Where \( \mathbb{1} \) is the indicator function.

  • Action Selection: Always choose the arm with the highest estimated value.

6. Upper Confidence Bound (UCB):

  • Estimation: For each arm \( i \), compute its UCB as:

\[ Q_i = \mû_i + \sqrt{\frac{2 \log(t)}{N_i}} \]

Where \( \mû_i \) is the observed average reward for arm \( i \) and \( N_i \) is the number of times arm \( i \) has been pulled.

  • Action Selection: Choose the arm with the highest UCB.

7. Contextual Bandits:

  • Reward Estimation: The reward is estimated based on the context, turning the problem into a regression task.

\[ E[R_t | X_t] \]

Where \( X_t \) is the context vector.

  • Action Selection: UCB is computed based on the regression prediction given the context vector.

8. MABs vs.
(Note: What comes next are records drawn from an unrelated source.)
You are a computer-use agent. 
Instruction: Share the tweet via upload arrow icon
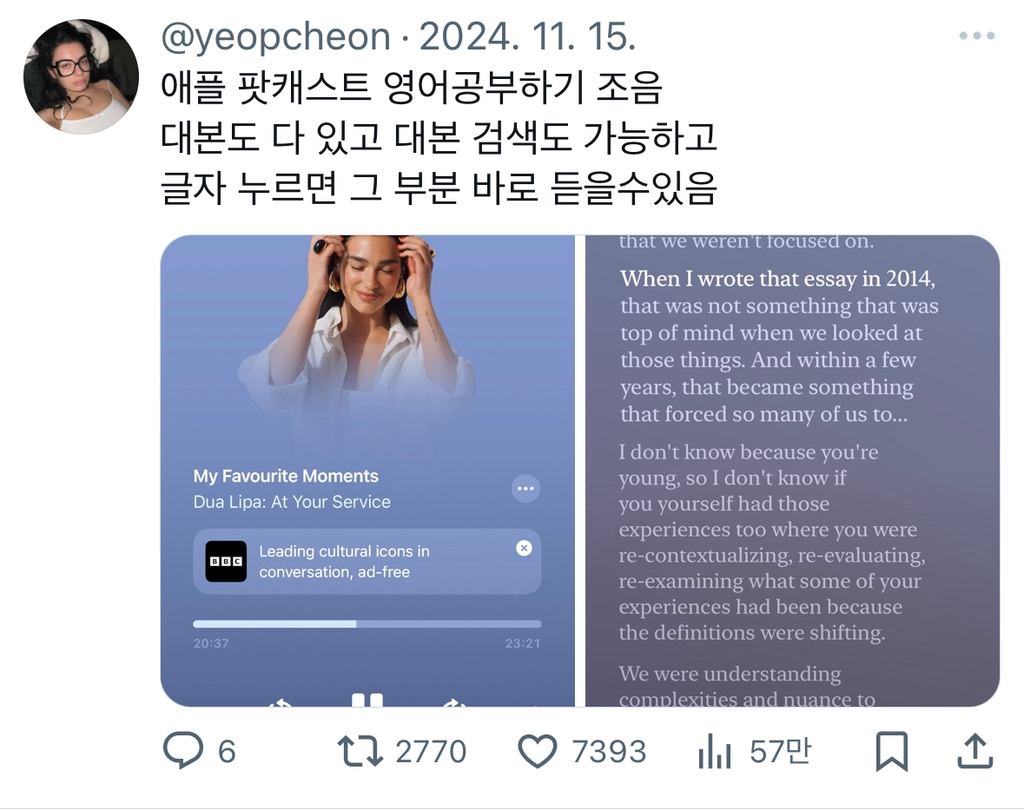pyautogui.click(x=975, y=751)
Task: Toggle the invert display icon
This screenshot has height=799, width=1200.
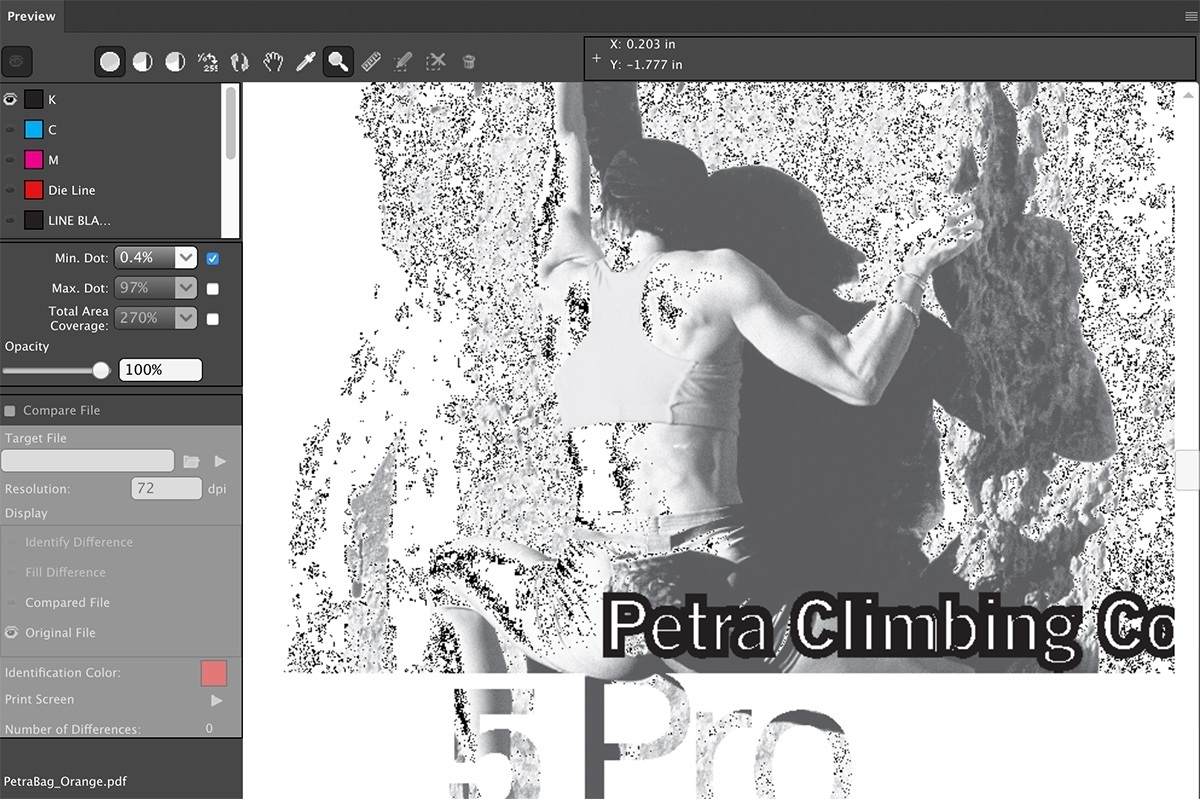Action: pos(238,61)
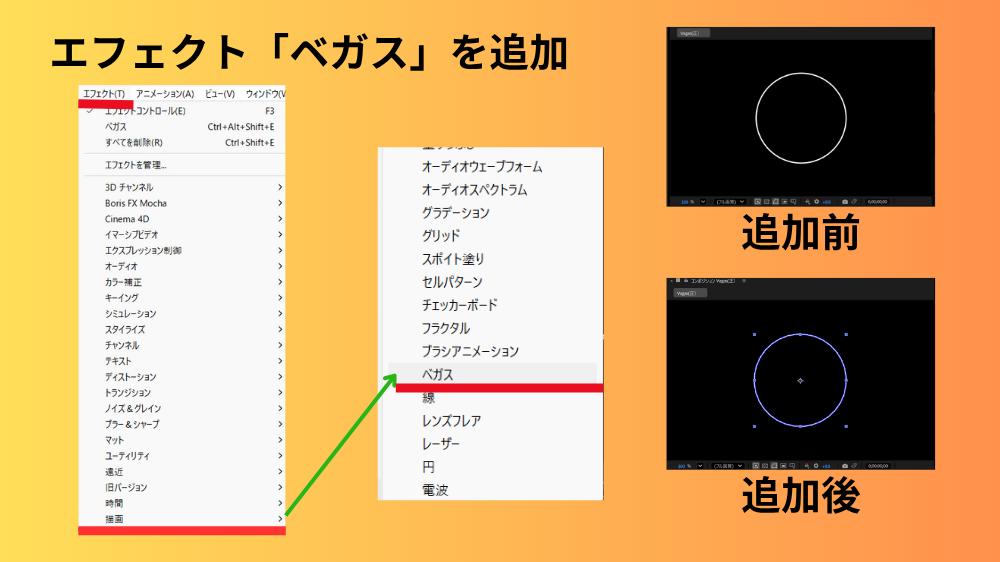Click the panel menu icon beside コンポジション title
The image size is (1000, 562).
pos(744,281)
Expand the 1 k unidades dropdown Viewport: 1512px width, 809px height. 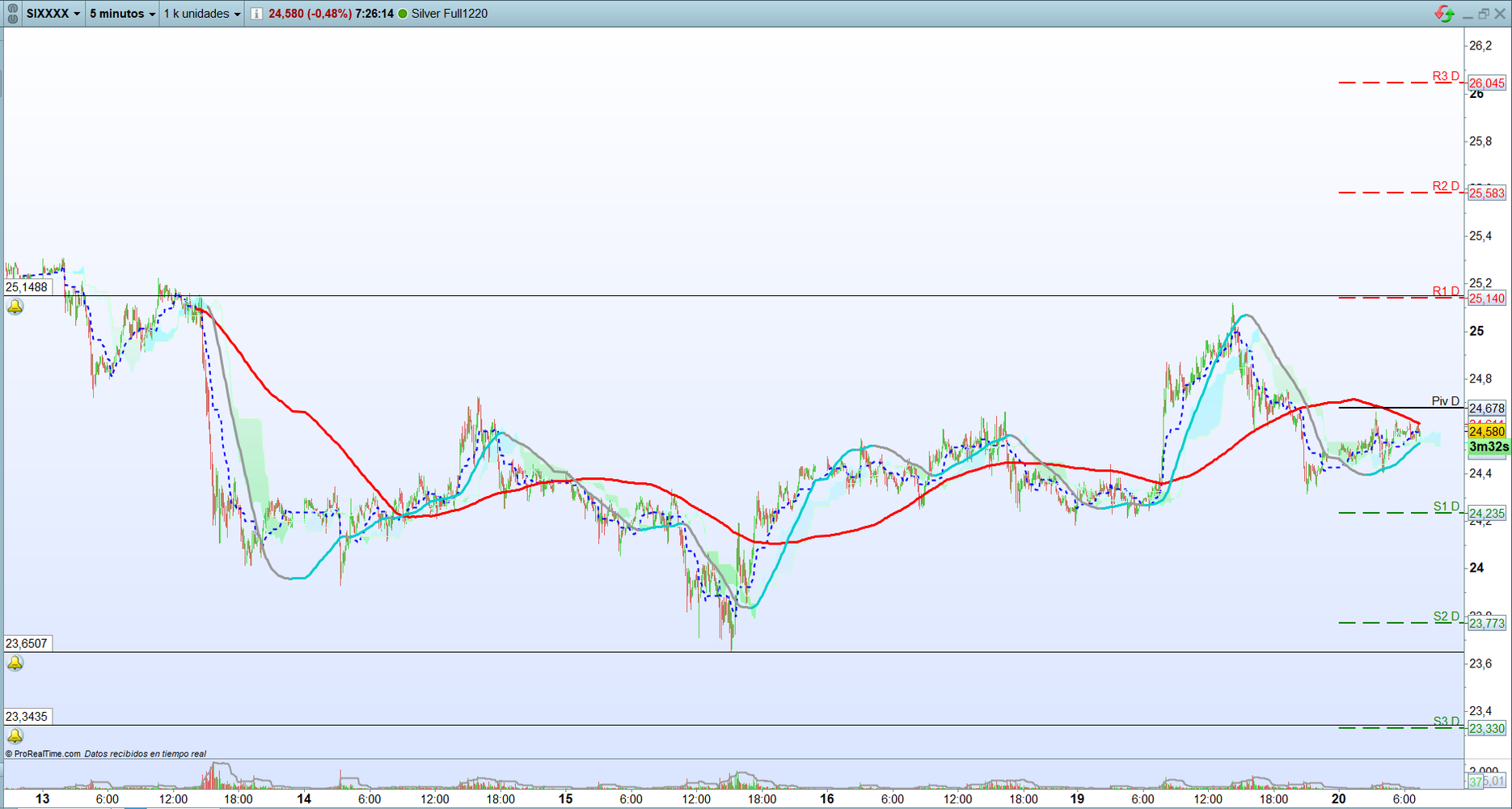tap(202, 14)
Reinforcement Learning (RL):

  • State Transitions: In RL, the chosen action in a state determines or influences the next state.

9. Summary & Looking Ahead:

  • Key Takeaways: The lecture covered the foundational concept of MABs, strategies like ε-greedy and UCB, and extensions like contextual bandits.


Points of Clarification:

  1. Difference between MABs and Learning with Experts: In MABs, you only observe the reward for the chosen arm.

  2. UCB’s Exploration Term: The exploration term in UCB ensures that arms aren’t prematurely discarded based on limited data.

  3. Contextual Bandits vs. RL: The main distinction is the consideration of state transitions in RL, which are absent in contextual bandits.